エイサーとの提携では「Uvance」の特定のテーマや目的によって、ハードウエアやソフトウエア、サービスを組み合わせたパッケージで提供するビジネスモデル「オファリング」で技術を供与する。

「aiGait(エーアイゲイト) powered by Uvance」の概要
「aiGait(エーアイゲイト) powered by Uvance」の概要

2社が開発する「aiGait」は、介護者や看護師がスマートフォンやタブレットで対象者の高齢者の歩行や椅子から立つ、座るなどの簡単な動作を撮影し、骨格認識AIを搭載した「aiGait」のアプリケーションで、動作の簡易分析を行う。

分析結果はレポートとして自動生成する。その後、看護師や介護士がレポートを確認し、対象者の動作が事前にアプリで設定した正常な範囲から逸脱している場合は、医師の診察受診を促すとことで、認知症やパーキンソン病などの病気の早期発見につなげる。

エイサーメディカルでは、台湾の台北栄民総病院併設のデイケアセンターで、ソリューションの実証実験を実施。

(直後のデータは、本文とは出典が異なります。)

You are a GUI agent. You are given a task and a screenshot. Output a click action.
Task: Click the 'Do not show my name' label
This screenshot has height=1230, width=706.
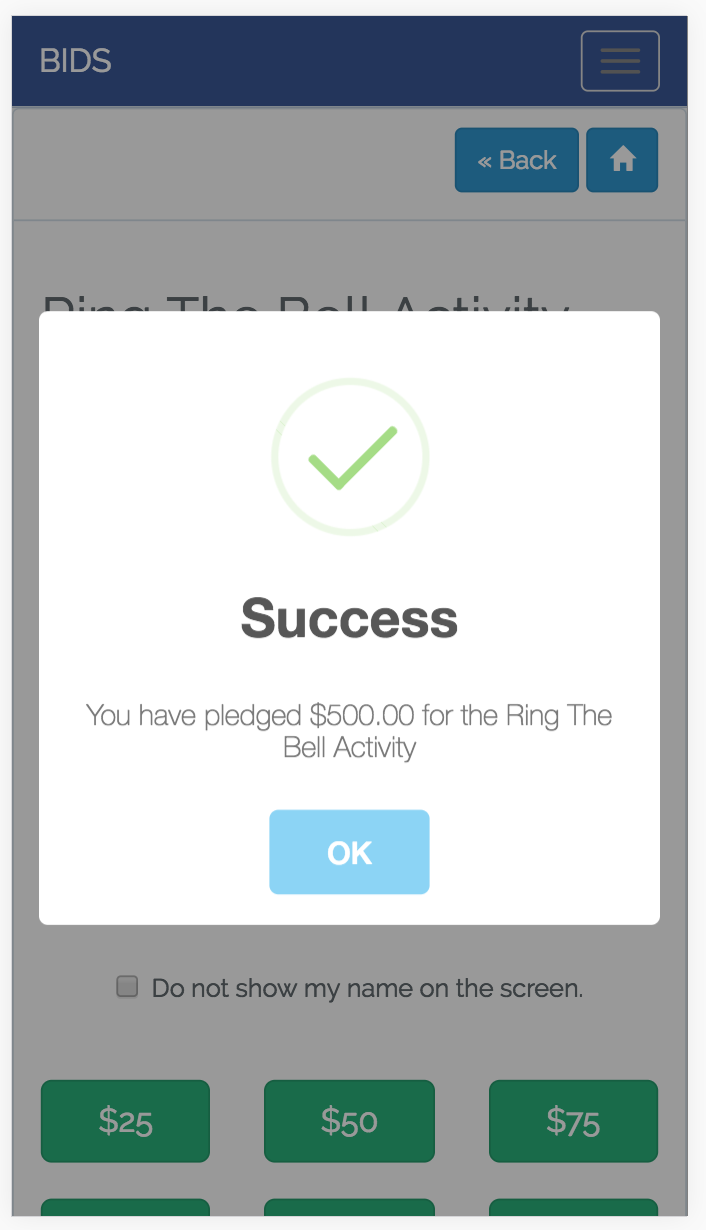tap(367, 989)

実証実験を通じて、「椅子から立つ」「座る」「歩く」といった人の動作をカメラで撮影し、認知症などの疾病患者特有の動作と共通点の有無を検証する。看護師や介護士などの専門家から意見をもらうことで「aiGait」の完成度を高める。同社では2025年中に台湾全土の高齢者ケア施設への導入を目指す。

アレン・リーン・エイサーメディカル・チェアマン兼CEO
アレン・レン・エイサーメディカル・チェアマン兼CEO

エイサーメディカルのアレン・レン・チェアマン兼CEOは「最初に富士通の技術(骨格AI)をみて非常に精度が高く、医療で使えると思った。この技術と、われわれの強みであるAIのデータ分析を生かし、診療に必要な情報を可視化し、医師にもう1つの目を提供する」と意気込みを述べた

エイサーメディカルは、台湾のパソコンメーカー、エイサーのプログラム医療機器(SaMD)開発子会社で2018年に設立。胸部エックス線画像からAIが骨密度異常を分析する医療機器や糖尿病網膜症病変のAI診断支援ソフトウエアなどを手掛ける。台湾を始め東南アジアなど13カ国で事業を展開。製品は台湾の医療機関を中心に500施設で導入されている。

日本市場では富士通とパートナーを組み、製品を販売する計画。第一弾で「aiGait」のオンプレミス版を10月に発売を予定する。アレン・チェアマン兼CEOは「富士通の協力を得て日本の規制当局の対応を進めながら日本での製品展開を進めていきたい」と述べた。

高橋美波執行役員副社長は、「Uvance」のメディカル分野の事業展開について「『ドラッグロス』の解消で医療データ利活用基盤を活用して治験文書の自動作成するソリューションや、電子カルテのデータから医療文書のAIで自動作成を支援するソリューションを手掛けている。電子カルテの活用では富士通Japanとも協力していく。エイサーメディカルとの取り組みを始め、この分野は伸ばしていきたい」と語った。